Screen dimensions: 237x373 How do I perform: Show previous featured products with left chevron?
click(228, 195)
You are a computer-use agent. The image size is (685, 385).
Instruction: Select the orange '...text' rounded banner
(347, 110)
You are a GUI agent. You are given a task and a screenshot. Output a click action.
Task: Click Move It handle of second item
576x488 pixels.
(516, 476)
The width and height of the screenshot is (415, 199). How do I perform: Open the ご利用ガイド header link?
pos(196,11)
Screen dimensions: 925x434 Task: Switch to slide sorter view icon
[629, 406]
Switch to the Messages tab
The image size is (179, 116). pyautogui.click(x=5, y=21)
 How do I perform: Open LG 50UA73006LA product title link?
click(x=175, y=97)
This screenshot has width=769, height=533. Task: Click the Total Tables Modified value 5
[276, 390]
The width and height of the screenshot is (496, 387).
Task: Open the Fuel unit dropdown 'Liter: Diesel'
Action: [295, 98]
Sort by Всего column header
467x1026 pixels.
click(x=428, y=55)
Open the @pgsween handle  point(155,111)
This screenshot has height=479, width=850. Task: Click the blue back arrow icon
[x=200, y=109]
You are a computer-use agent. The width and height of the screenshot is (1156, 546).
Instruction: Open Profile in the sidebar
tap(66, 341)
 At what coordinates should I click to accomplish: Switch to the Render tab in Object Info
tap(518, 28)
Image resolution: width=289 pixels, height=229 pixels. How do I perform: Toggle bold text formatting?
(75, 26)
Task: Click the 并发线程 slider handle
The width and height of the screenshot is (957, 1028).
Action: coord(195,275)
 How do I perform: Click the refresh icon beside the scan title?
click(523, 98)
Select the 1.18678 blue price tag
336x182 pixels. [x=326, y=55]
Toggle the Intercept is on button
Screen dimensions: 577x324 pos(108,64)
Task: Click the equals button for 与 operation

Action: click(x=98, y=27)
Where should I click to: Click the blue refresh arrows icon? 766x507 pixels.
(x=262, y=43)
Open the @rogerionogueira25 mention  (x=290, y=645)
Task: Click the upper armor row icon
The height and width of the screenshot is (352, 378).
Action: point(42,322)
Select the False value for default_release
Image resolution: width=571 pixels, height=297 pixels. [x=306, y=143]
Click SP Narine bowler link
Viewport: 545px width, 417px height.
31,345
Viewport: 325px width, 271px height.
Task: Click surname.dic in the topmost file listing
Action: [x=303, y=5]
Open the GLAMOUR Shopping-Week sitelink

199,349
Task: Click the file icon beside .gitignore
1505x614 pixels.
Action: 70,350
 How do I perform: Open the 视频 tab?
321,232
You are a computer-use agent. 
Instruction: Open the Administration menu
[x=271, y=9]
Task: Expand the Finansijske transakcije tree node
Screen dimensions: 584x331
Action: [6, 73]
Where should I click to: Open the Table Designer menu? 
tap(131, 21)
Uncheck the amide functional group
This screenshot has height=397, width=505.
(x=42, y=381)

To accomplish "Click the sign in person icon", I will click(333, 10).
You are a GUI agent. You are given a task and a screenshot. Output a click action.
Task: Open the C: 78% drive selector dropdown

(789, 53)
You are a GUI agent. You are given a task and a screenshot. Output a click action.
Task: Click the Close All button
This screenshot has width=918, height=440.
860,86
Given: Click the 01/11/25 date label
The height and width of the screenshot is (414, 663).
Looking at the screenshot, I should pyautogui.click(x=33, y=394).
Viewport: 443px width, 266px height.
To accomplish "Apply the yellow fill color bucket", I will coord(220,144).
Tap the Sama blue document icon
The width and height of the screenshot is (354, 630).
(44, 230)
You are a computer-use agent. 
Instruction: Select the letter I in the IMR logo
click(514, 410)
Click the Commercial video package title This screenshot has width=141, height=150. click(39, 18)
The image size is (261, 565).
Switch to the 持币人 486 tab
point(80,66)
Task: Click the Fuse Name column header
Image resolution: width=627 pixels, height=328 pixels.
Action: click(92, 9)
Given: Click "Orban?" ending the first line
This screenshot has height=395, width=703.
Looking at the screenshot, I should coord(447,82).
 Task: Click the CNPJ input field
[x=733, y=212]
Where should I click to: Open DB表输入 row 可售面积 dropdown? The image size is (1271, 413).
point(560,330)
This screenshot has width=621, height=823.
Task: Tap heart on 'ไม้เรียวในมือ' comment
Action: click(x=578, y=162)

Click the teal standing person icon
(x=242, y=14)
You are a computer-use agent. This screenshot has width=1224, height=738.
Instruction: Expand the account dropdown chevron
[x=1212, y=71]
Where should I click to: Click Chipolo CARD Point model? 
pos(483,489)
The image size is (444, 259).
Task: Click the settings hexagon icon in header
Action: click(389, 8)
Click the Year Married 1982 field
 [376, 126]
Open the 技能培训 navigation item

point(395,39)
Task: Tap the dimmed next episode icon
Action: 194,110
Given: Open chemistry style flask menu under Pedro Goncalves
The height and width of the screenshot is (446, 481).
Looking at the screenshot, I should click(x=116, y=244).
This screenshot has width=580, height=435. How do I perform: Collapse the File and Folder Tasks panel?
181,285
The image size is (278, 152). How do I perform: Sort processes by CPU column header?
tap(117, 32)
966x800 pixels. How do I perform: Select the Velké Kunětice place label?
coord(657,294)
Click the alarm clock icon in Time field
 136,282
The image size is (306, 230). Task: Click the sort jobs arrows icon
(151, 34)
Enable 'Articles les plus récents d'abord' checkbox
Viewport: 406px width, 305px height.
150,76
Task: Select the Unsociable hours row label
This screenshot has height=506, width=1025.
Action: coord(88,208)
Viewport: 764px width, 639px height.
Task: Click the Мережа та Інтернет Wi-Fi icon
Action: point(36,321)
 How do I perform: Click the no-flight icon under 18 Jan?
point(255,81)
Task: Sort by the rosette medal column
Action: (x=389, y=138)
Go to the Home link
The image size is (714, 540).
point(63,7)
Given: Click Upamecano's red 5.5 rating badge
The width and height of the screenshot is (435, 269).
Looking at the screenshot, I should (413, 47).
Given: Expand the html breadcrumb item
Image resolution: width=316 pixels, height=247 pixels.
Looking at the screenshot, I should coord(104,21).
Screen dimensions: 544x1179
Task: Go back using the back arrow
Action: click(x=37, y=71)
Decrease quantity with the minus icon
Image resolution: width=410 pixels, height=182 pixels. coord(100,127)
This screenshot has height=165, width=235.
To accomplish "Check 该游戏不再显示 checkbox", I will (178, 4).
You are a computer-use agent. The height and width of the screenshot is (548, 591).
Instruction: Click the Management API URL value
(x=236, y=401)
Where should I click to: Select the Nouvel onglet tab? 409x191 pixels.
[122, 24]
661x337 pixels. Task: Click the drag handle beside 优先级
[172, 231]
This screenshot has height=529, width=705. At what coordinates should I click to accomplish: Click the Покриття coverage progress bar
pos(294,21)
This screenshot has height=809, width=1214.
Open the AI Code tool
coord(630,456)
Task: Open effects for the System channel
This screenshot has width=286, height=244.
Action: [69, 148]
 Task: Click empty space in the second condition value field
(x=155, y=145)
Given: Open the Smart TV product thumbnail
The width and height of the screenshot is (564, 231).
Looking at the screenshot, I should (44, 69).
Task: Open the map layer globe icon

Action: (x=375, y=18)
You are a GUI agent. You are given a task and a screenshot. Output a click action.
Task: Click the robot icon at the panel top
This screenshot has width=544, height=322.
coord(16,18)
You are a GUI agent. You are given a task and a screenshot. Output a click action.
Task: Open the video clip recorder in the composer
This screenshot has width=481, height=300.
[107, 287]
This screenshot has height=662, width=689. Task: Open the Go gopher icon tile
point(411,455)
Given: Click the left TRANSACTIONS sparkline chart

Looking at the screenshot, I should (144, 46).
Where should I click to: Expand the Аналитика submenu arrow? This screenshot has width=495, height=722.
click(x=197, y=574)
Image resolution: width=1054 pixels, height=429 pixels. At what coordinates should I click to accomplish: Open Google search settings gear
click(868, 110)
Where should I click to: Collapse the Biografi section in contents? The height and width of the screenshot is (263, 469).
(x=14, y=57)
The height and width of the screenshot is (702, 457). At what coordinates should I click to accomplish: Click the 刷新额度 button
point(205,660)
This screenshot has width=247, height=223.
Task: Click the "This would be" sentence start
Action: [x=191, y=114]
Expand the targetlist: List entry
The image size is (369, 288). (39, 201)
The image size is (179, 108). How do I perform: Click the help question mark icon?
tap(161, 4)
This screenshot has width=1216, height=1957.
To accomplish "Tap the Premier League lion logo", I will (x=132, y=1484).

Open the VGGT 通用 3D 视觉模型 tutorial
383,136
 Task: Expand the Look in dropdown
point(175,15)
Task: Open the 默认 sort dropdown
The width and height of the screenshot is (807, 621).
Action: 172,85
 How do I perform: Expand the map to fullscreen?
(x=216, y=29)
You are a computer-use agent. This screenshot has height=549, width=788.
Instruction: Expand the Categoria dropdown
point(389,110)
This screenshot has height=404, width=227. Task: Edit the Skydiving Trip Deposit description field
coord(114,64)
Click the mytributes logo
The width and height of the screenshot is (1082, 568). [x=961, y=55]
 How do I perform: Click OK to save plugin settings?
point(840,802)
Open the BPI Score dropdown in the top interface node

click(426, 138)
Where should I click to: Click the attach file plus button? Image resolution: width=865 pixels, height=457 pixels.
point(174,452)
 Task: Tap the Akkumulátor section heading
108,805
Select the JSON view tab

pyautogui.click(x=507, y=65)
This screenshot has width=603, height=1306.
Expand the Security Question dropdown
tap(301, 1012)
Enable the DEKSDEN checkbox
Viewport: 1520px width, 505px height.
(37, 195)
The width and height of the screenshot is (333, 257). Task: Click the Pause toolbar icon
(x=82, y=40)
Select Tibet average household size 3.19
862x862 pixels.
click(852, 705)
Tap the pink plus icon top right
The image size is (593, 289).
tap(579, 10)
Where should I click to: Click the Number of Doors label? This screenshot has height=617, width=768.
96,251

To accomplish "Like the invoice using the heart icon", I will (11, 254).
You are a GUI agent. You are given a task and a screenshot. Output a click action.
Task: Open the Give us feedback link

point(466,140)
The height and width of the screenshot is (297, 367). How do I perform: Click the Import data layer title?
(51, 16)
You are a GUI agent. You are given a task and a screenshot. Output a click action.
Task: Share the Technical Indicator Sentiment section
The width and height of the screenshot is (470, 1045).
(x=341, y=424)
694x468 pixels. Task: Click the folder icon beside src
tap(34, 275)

+===+

» EXERCISE REQUIREMENTS: Please copy out each line in the entries that mentions the string "video".

» RESULT OF THE TASK:
Click the Commercial video package title This screenshot has width=141, height=150. click(39, 18)
Task: Open the video clip recorder in the composer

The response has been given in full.